Work instruction → Between the line containing "Image resolution: width=1568" and the line containing "Choose the 7TP mod 1939 unit" lies a run of lines; give that run again exactly, with both of those lines, and nothing else from the entries below.

Records provided →
--------------------------------------------------
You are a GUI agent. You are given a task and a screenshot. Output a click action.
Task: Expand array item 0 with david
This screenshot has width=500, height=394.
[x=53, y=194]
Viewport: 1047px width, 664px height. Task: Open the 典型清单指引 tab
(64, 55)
--------------------------------------------------
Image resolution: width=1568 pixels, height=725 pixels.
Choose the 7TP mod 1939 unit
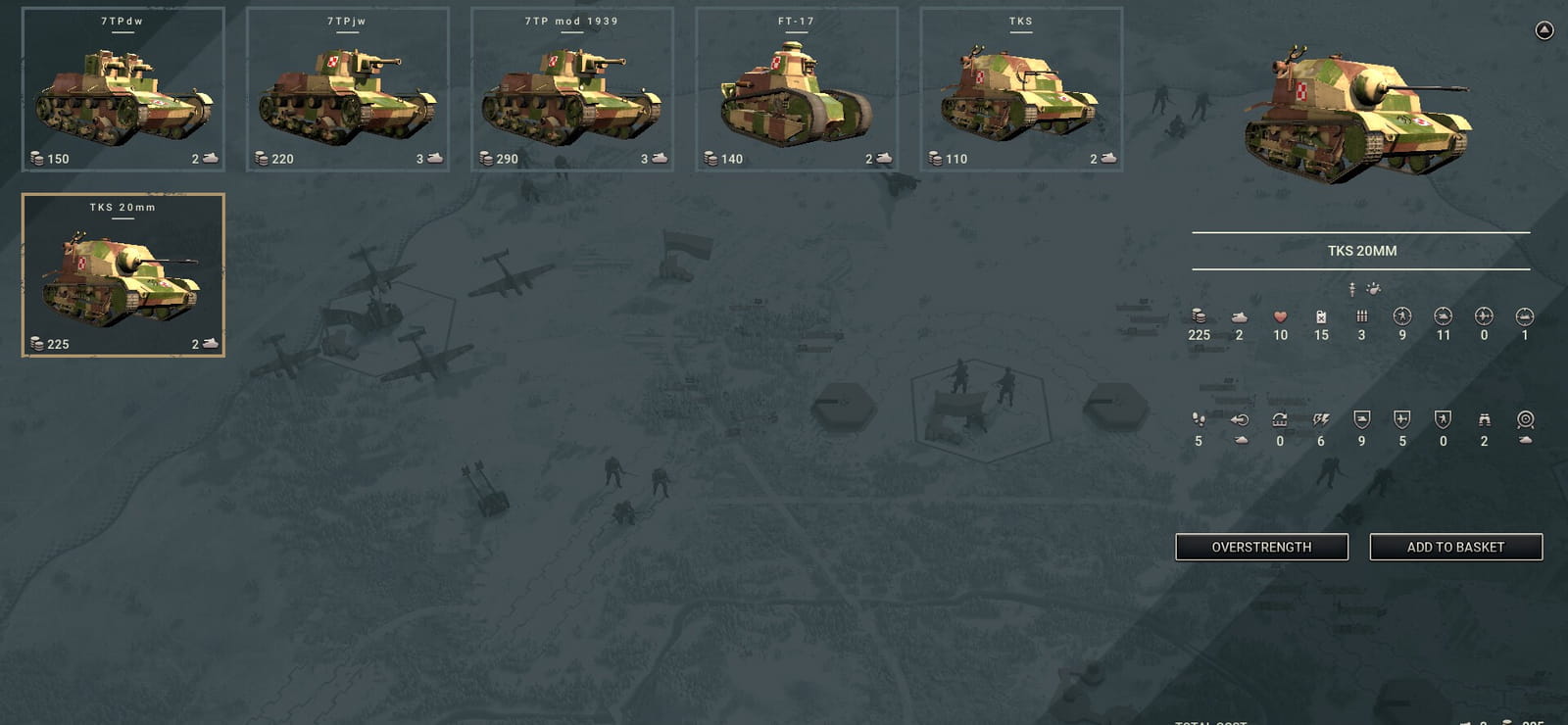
--------------------------------------------------
Solution for this task →
Image resolution: width=1568 pixels, height=725 pixels.
Choose the 7TP mod 1939 unit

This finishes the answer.